▶ **데이터 행**
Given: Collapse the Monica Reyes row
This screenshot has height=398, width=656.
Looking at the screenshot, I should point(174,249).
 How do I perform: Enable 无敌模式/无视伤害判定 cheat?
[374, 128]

--

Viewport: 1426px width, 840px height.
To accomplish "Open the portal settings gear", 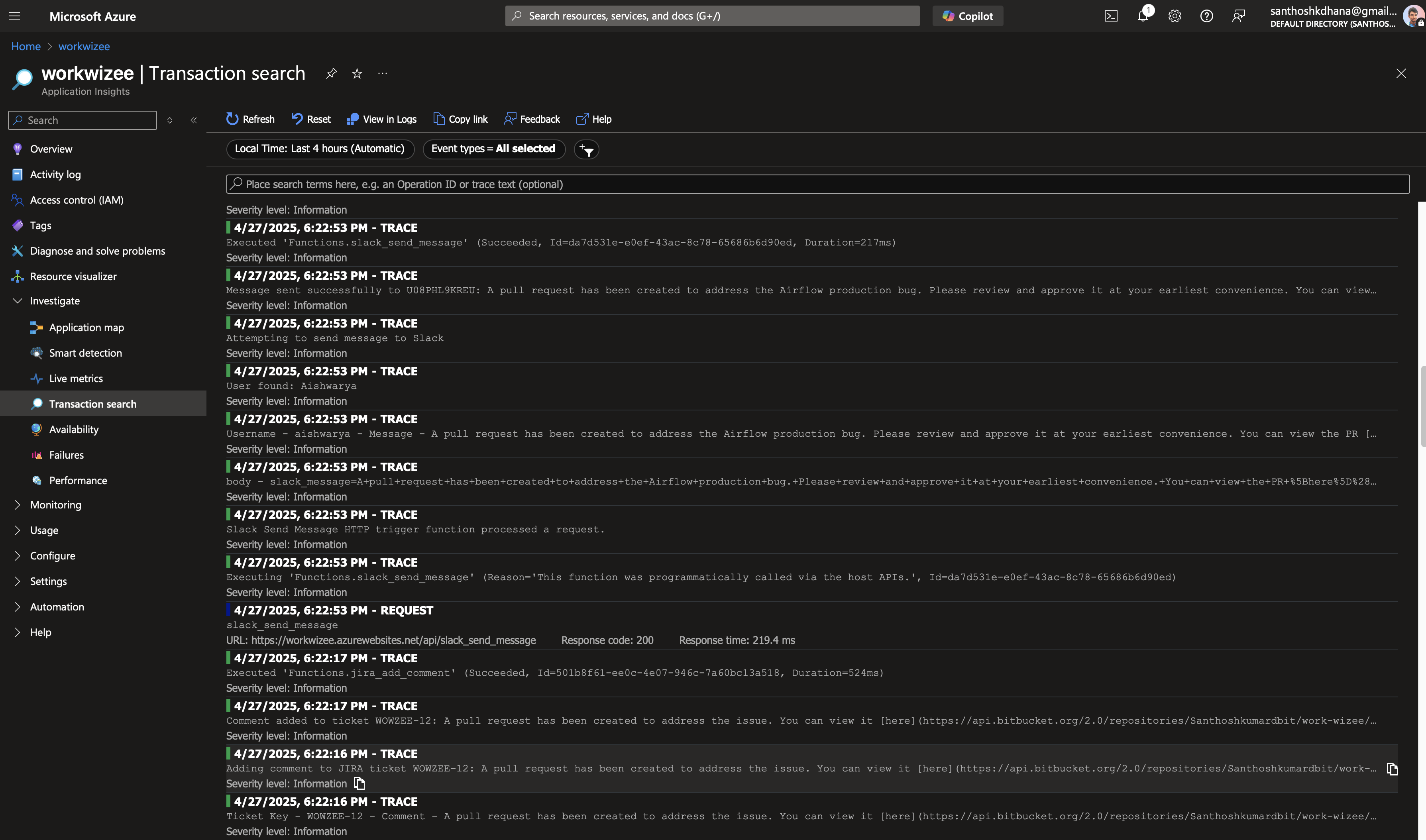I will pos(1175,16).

---

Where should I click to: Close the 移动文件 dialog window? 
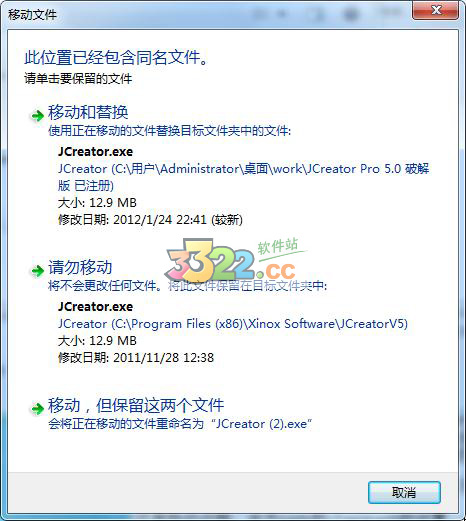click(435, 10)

▶ **과제 요구사항**
"Where should I" 문구가 있는 줄부터 "click(435, 10)" 문구가 있는 줄까지의 행만 요청까지 모두 다시 적되, 답에 있는 좌표 숫자마다 84를 더해 옮기세요. 그림은 답에서 빼세요.

▶ **완료된 과제**
Where should I click to: Close the 移动文件 dialog window? 
click(519, 94)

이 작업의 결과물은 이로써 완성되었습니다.